"""

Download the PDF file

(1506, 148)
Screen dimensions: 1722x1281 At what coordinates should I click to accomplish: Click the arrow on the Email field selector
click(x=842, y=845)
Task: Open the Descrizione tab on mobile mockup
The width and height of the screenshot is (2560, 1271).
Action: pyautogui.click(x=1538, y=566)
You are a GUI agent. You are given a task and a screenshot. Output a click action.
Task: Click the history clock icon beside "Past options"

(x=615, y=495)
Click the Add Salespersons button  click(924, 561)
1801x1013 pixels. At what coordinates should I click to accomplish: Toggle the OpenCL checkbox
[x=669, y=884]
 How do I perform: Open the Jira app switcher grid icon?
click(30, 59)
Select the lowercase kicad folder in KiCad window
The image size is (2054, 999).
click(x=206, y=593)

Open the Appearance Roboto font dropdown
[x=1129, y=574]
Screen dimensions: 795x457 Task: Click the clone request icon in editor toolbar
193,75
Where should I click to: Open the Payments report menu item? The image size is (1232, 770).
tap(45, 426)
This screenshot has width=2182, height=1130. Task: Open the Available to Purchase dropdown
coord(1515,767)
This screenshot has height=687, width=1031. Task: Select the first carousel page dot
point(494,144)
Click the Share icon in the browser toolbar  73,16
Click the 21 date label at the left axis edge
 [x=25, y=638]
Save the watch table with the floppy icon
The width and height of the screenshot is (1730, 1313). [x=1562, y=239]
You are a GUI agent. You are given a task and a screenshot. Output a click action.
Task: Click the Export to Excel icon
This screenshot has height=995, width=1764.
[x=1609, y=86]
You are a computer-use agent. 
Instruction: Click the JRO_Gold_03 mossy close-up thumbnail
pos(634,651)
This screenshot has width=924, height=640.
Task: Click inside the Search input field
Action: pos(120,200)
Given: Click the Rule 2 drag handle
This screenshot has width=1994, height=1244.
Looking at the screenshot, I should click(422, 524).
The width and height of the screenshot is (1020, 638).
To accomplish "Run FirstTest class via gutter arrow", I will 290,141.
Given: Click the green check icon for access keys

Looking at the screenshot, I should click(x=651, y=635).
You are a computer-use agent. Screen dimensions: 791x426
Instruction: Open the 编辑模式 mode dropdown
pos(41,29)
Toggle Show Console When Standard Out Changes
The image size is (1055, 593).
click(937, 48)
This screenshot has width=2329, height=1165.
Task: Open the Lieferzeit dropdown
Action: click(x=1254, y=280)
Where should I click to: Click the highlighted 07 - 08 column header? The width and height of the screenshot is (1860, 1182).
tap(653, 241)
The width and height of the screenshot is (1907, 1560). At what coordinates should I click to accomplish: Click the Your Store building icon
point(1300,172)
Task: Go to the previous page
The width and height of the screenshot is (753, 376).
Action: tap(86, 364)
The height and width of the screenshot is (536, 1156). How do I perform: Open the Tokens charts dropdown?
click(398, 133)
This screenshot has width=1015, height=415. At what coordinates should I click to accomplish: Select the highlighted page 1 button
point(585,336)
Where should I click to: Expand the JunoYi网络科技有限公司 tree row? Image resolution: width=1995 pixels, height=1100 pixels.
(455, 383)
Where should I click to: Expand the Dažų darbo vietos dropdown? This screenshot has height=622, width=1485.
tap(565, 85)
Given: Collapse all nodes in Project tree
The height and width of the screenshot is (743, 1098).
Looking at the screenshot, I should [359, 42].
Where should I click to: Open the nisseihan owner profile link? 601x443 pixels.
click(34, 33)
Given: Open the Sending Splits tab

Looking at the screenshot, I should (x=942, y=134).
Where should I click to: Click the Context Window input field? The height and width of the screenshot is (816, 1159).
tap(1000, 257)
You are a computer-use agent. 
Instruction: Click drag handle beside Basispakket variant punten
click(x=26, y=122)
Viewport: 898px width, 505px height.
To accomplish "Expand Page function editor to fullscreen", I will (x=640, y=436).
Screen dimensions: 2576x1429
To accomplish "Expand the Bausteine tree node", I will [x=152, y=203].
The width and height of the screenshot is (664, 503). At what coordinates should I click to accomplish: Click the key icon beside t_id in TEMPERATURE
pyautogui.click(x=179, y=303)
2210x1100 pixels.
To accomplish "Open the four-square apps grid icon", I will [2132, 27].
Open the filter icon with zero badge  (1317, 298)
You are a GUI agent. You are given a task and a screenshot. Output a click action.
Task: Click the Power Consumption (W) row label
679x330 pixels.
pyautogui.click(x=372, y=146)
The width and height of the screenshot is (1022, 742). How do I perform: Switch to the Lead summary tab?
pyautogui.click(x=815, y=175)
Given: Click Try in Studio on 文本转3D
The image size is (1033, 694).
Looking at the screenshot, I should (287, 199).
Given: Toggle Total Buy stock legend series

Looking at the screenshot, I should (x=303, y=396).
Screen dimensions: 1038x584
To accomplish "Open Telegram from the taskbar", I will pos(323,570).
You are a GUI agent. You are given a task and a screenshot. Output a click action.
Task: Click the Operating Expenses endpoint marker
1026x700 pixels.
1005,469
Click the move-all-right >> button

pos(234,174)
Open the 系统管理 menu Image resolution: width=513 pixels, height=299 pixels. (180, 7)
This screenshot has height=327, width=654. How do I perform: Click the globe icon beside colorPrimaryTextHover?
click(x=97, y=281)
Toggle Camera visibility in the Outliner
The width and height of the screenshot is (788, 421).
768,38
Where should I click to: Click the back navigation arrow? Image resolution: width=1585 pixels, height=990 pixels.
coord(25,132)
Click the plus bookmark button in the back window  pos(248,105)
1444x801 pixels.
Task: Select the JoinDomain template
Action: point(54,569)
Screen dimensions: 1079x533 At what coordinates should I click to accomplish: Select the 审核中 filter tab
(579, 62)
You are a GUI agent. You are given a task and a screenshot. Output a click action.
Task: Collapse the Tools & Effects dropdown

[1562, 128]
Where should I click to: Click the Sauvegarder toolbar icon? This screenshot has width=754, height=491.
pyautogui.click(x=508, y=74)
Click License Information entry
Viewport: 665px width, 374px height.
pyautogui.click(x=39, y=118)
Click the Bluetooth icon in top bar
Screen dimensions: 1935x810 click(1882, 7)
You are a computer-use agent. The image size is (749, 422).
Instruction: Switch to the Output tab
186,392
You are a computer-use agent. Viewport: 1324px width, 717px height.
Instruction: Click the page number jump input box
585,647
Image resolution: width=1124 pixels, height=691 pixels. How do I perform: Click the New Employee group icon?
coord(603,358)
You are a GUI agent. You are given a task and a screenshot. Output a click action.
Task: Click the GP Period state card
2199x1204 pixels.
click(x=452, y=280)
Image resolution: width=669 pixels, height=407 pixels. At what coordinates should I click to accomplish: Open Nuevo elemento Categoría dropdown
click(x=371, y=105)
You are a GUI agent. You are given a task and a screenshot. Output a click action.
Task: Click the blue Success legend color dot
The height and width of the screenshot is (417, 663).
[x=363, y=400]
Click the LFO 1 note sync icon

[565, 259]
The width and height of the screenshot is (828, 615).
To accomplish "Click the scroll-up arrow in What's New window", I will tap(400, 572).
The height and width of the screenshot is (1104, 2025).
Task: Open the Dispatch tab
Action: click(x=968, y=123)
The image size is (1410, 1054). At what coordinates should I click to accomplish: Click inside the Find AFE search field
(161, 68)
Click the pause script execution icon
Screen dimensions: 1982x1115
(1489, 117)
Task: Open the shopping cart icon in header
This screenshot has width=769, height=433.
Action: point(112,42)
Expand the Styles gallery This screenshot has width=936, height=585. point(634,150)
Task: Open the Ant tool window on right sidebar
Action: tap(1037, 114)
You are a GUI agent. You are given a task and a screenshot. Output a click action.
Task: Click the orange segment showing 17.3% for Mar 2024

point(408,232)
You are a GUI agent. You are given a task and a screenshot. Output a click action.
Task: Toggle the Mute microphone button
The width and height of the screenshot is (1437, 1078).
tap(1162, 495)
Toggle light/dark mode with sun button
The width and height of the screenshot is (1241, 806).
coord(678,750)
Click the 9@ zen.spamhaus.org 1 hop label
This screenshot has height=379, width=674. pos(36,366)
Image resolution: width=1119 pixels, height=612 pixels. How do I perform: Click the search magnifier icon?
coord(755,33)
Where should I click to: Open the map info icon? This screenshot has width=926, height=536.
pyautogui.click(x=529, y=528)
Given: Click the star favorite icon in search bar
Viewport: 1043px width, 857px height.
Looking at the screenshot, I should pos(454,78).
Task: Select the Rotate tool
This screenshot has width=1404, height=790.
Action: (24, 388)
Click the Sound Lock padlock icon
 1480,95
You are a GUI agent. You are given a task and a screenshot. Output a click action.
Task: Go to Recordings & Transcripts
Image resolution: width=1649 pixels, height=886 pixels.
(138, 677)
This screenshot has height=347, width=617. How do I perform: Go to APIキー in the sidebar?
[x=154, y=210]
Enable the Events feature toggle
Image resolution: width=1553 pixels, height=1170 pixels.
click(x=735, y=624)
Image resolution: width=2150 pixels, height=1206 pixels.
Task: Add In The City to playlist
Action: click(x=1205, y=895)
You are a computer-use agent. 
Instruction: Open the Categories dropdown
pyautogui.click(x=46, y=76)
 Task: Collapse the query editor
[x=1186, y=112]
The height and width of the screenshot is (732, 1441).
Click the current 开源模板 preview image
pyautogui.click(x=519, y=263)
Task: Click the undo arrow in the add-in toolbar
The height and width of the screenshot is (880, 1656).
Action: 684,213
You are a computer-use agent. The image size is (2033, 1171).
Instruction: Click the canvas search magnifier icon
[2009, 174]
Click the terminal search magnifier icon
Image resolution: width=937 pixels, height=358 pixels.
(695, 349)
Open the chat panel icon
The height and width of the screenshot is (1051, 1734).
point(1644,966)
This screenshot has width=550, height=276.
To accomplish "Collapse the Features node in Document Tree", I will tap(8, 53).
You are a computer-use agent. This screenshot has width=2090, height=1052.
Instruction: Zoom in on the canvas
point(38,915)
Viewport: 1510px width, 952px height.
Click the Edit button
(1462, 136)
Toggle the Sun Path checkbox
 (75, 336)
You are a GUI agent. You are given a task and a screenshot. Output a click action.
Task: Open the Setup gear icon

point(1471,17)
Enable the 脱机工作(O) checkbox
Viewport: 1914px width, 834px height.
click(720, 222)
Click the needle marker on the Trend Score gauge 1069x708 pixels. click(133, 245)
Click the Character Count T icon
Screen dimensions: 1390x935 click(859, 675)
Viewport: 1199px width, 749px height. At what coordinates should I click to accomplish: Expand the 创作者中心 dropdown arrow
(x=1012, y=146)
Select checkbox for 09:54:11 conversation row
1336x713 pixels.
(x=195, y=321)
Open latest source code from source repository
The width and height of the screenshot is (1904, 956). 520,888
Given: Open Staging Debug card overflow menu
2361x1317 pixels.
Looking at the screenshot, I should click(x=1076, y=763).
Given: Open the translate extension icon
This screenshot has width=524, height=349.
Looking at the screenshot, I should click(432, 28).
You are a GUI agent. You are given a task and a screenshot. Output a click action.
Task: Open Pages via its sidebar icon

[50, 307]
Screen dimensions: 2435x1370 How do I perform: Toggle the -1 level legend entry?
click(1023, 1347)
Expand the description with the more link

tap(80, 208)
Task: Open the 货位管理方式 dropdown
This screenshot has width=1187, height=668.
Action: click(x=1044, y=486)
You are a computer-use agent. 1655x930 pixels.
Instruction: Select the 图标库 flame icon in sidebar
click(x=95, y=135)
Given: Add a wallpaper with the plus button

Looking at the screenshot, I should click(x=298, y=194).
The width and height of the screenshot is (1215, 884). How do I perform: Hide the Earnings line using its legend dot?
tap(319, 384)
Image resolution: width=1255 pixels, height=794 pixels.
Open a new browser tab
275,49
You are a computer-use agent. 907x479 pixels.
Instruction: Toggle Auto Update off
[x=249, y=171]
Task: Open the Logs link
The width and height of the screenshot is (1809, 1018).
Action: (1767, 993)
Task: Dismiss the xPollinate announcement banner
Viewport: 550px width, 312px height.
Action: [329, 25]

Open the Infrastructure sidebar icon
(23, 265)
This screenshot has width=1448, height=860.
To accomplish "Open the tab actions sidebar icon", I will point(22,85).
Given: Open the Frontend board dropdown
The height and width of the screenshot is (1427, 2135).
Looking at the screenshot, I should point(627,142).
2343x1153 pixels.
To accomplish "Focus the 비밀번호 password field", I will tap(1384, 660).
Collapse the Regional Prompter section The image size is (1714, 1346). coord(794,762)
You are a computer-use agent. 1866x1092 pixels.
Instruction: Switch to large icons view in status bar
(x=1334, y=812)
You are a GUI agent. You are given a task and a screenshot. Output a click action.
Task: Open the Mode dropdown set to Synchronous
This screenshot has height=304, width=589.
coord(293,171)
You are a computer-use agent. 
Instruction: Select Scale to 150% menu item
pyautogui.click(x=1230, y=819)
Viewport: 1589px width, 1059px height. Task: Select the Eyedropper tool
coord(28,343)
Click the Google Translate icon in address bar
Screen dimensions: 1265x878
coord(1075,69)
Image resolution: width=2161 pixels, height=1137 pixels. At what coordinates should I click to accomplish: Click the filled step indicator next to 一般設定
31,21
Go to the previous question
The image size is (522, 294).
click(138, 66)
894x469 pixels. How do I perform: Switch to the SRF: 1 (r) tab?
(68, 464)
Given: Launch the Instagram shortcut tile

"""

■ What the exercise asks: Reproduce exactly the lines above from the line with "1026x700 pixels." to the line with "Open the 系统管理", including both, and add nothing.

■ Task response:
1026x700 pixels.
1005,469
Click the move-all-right >> button

pos(234,174)
Open the 系统管理 menu Image resolution: width=513 pixels, height=299 pixels. (180, 7)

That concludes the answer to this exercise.